** Problem **
Your answer should consist of the lines in the following data that contain "icon".

** Entries supplied **
━━━

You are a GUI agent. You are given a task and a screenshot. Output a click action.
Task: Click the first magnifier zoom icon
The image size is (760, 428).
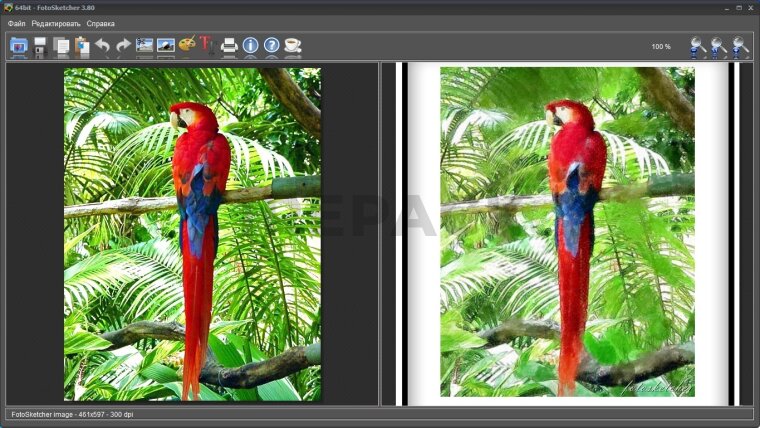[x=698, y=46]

━━━

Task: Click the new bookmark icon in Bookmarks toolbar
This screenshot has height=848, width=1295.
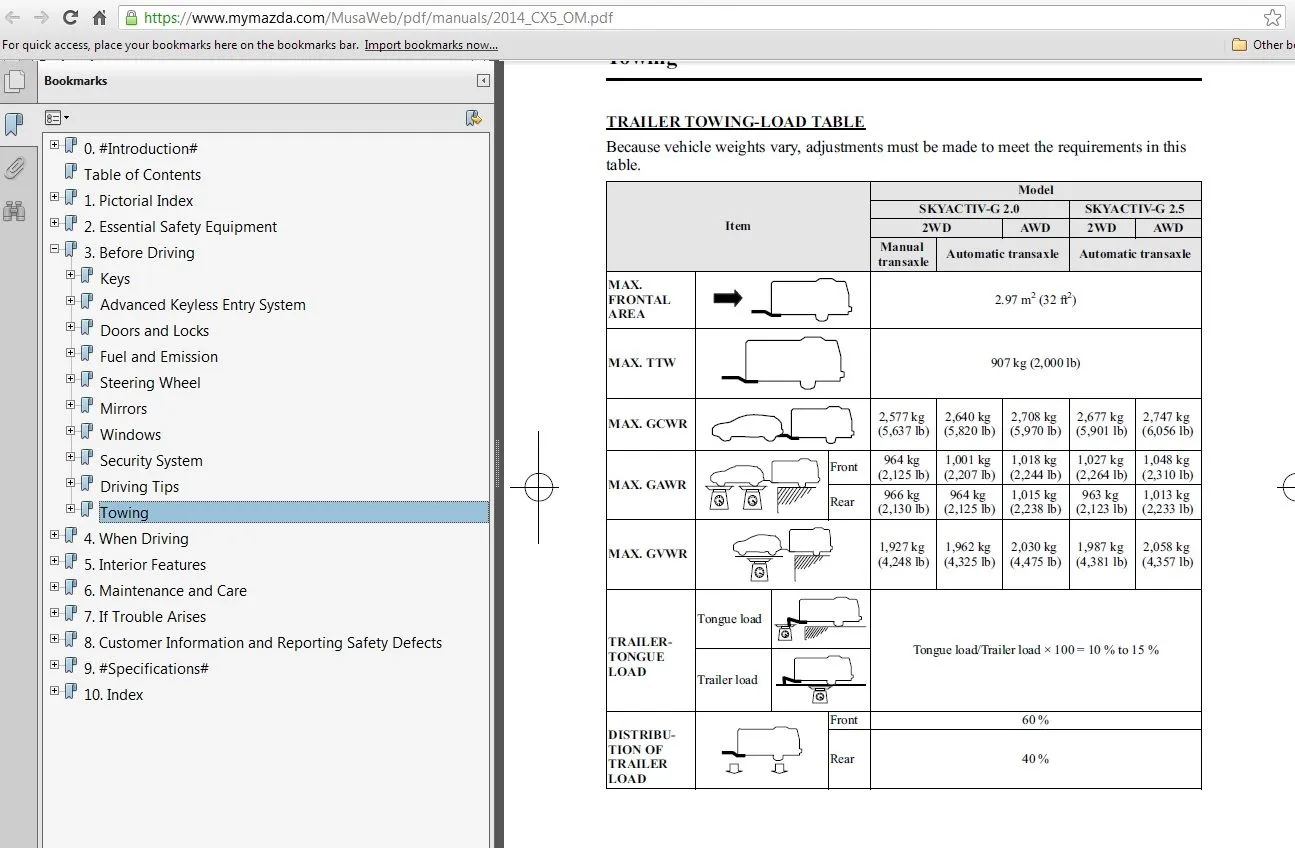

━━━

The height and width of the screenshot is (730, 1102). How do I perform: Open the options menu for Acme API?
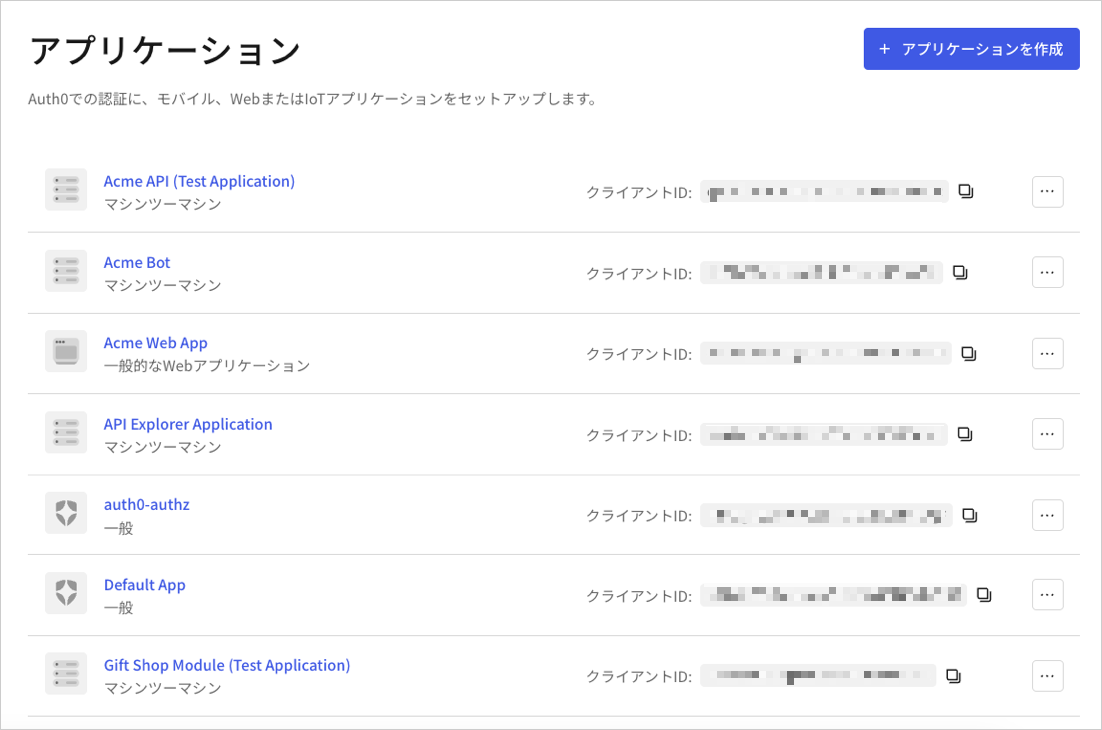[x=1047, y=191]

━━━

** Solution to the exercise **
Task: Click the first magnifier zoom icon
Task: Click the new bookmark icon in Bookmarks toolbar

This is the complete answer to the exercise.